START Information
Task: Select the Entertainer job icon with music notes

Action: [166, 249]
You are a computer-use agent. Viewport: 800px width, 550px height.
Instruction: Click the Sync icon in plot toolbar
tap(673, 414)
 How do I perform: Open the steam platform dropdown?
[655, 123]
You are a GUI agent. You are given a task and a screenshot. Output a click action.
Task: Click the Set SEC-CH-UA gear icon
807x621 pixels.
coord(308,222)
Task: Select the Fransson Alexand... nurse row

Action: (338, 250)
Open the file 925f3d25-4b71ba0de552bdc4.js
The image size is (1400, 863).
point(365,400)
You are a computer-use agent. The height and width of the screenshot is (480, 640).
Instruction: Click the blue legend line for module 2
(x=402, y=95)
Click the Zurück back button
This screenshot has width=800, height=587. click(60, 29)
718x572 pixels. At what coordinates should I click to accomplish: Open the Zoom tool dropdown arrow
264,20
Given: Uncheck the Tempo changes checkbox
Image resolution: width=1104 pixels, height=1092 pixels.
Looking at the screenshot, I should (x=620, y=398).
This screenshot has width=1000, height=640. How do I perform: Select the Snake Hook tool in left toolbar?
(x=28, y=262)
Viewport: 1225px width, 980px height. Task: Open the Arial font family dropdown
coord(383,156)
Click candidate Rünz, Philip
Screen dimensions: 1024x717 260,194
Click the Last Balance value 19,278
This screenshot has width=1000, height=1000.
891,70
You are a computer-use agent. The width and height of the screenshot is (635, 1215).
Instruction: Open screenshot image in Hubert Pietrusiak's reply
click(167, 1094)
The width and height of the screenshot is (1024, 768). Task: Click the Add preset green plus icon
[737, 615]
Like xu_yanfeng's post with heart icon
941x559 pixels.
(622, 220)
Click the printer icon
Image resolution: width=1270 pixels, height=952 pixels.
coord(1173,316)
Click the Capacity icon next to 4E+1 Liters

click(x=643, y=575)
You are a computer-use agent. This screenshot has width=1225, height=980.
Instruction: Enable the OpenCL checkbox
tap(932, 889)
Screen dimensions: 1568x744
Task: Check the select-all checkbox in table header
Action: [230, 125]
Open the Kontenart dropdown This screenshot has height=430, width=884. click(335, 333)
END Information
How to complete this task:
Among the lines above, repeat exactly those from the line with "Instruction: Click the Sync" to the line with "Click the Last Balance value 19,278", counting both ends.

Output below:
Instruction: Click the Sync icon in plot toolbar
tap(673, 414)
 How do I perform: Open the steam platform dropdown?
[655, 123]
You are a GUI agent. You are given a task and a screenshot. Output a click action.
Task: Click the Set SEC-CH-UA gear icon
807x621 pixels.
coord(308,222)
Task: Select the Fransson Alexand... nurse row

Action: (338, 250)
Open the file 925f3d25-4b71ba0de552bdc4.js
The image size is (1400, 863).
point(365,400)
You are a computer-use agent. The height and width of the screenshot is (480, 640).
Instruction: Click the blue legend line for module 2
(x=402, y=95)
Click the Zurück back button
This screenshot has width=800, height=587. click(60, 29)
718x572 pixels. At what coordinates should I click to accomplish: Open the Zoom tool dropdown arrow
264,20
Given: Uncheck the Tempo changes checkbox
Image resolution: width=1104 pixels, height=1092 pixels.
Looking at the screenshot, I should (x=620, y=398).
This screenshot has width=1000, height=640. How do I perform: Select the Snake Hook tool in left toolbar?
(x=28, y=262)
Viewport: 1225px width, 980px height. Task: Open the Arial font family dropdown
coord(383,156)
Click candidate Rünz, Philip
Screen dimensions: 1024x717 260,194
Click the Last Balance value 19,278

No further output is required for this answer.